**Records for processing**

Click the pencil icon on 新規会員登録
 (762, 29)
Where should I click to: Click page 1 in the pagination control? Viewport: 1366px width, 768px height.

...

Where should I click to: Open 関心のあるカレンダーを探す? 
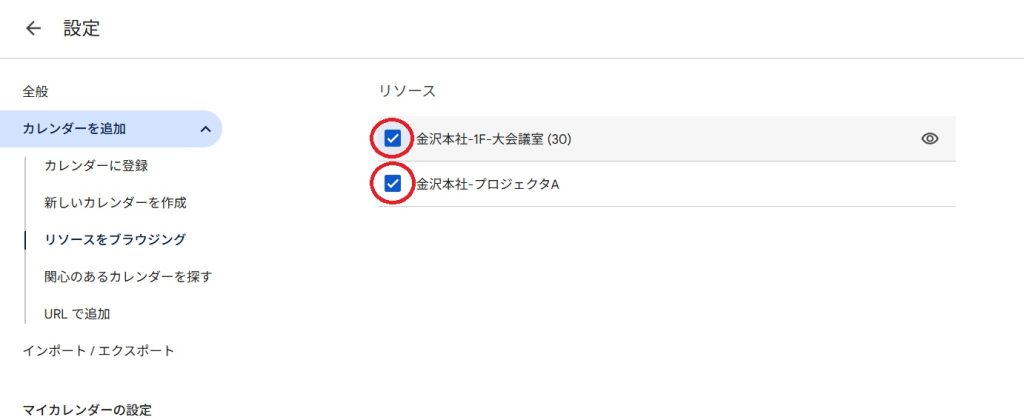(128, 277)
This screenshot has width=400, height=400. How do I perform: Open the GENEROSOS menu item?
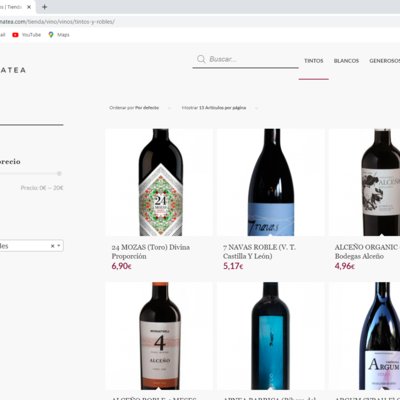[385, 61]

**What you need to do**
From the entries above, extract only the lines running from the one containing "Click the pencil icon on 新規会員登録" through the one containing "Where should I click to: Click", inclusive.

**Answer for the task**
Click the pencil icon on 新規会員登録
 (762, 29)
Where should I click to: Click page 1 in the pagination control? Viewport: 1366px width, 768px height.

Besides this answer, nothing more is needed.